TASKS TO PERFORM ->
• a. In the passage about mark/reset and tell/seek, what kind of type should the return type of mark() be?
• b. Extend the passage about mark/reset and tell/seek, starting right after its final sentence.

READING PASSAGE ->
** begin **

Another issue is whether to standardize the return type from tell, like std::ios_base::streampos in the C++ iostreams library.
These are incompatible requirements, and the reason I want to keep the interfaces separate. Standardizing the tell return type is a good idea and necessary for efficient work of type erasure and simple use of arbitrary values in seek(). The type must be transparent. The return type of mark(), on the other hand, can and should be opaque. This allows for many interesting things to be done. For example: Consider a socket. It has no mark/reset, let alone seeking support. You have a recursive descent parser that requires multiple mark/reset support. You want to parse data coming from the socket using this parser. Typically, this will meant that you have to receive all data (which may be tricky, if parsing is required to tell you how much data to expect) and then parse the buffer. With the I/O stack, you could instead write a filter that implements mark/reset support on top of an arbitrary device. Let's consider the simplest case: a filter that implements single mark/reset. The filter contains a simple extensible buffer (such as a std::vector, or perhaps a linked list of fixed-size buffers). When mark() is first called, it starts buffering all data that is read through it, in addition to returning it. When reset() is called, it simply starts feeding the buffered data to read requests until it runs out, at which point it goes back to calling the underlying device. When mark() is called again, it can discard all data buffered so far. (E.g. it might drop from the linked list all completely filled buffers and free their memory.) A more complex case is multiple mark/reset. One variant is a filter that just starts buffering on the first mark() and returns the offset into the buffer where the data starts (i.e. 0). On every subsequence mark(), it returns a higher index. A reset() is passed the offset, so it starts reading from this offset. The obvious problem is that, from the first mark() on, all data has to be buffered. In situations where memory is scarce, this may not be desirable. If the filter knew how many marks still exist, it could discard buffered data that is no longer needed. If the mark type is opaque, it can be a smart-pointer-like object with a reference count. For every buffer chunk, there could be one reference count. If the count for a chunk drops to zero, the filter knows the data in that chunk is no longer needed and can free the memory. I want to keep this flexibility. I want mark/reset to stay separate.

** end **

DATA EXTRACT ->

** begin **

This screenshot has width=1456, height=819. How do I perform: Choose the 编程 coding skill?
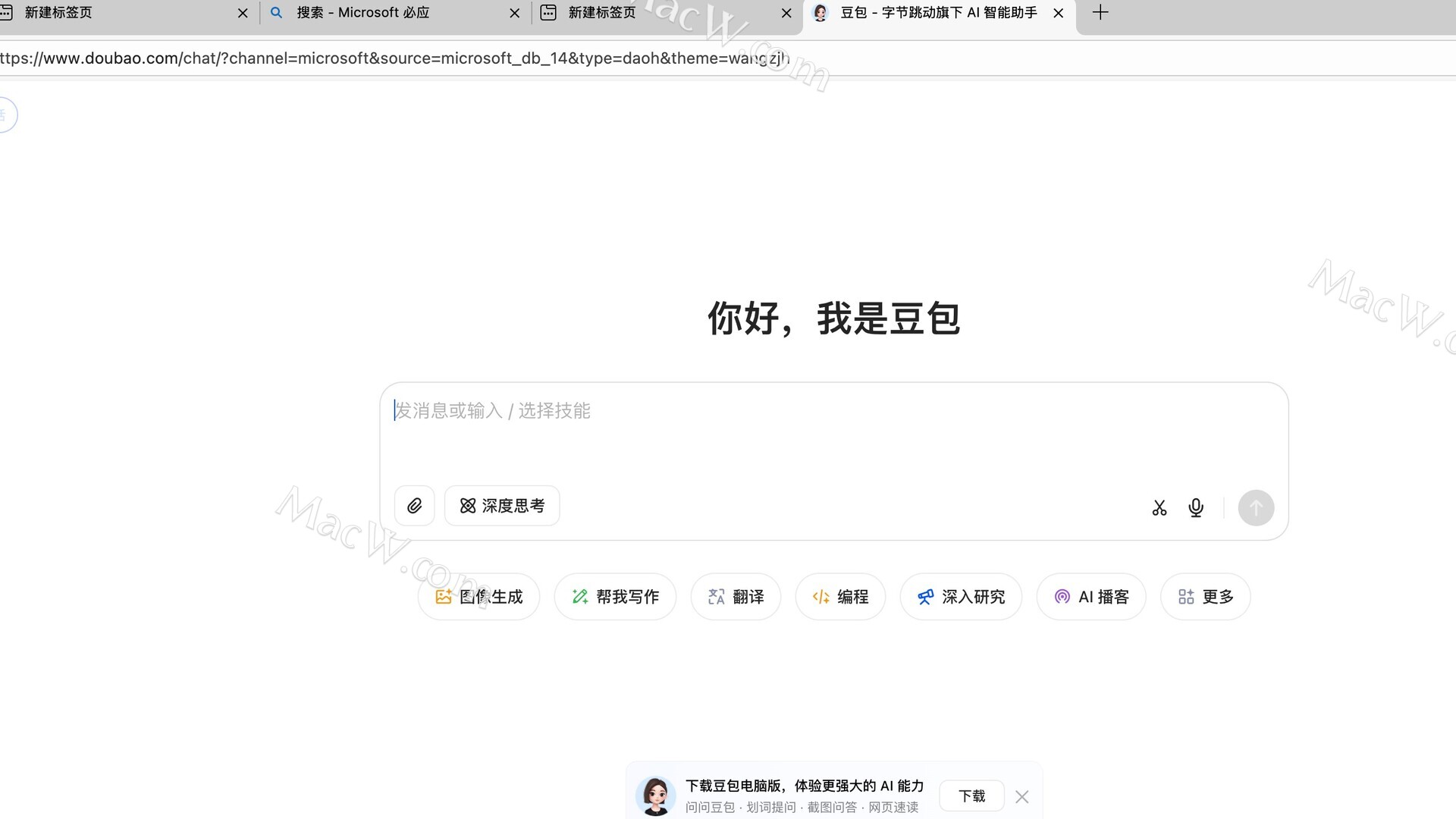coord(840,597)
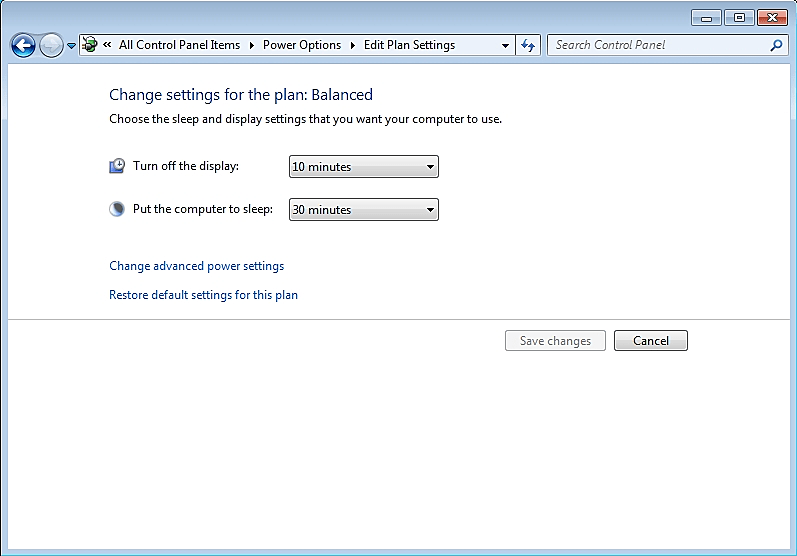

** end **

SET OF ANSWERS ->
• a. Opaque.

• b.
- Binary formatting (perhaps the name data format would be better?):
Sounds like a good name.
I think it is important to provide a way to format {uint,int}{8,16,32,64}_t as either little or big endian two's complement (and possibly also one's complement). Yes, that's pretty much the idea behind this layer. It might be useful to look at the not-yet-official boost endian library in the vault.
I will.
It should probably also be possible to determine using the library at compile time what the native format is. To what end? If the native format is one of the special predefined ones, it will hopefully be optimized in the platform-aware special implementation (well, I can dream) anyway. - Header vs Precompiled:
I think as much should be separately compiled as possible, but I also think that type erasure should not be used in any case where it will significantly compromise performance.
I'm thinking of a system where components are templates on the component they wrap, so as to allow direct calls upwards. I'm thinking of using the common separately compiled template specialization extension of compilers to provide pre-compiled versions of the standard components instantiated with the erasure components. This is very similar to how Spirit works, except that it doesn't have pre-compiled stuff. In Spirit, rule is the erasure type, but the various parsers can be directly linked, too. Then, if the performance is needed, the programmer can hand-craft his chain so that no virtual calls are made, at the cost of compiling his own copy of the components. I'm afraid I don't see a better way of doing this. I'm wide open to suggestions.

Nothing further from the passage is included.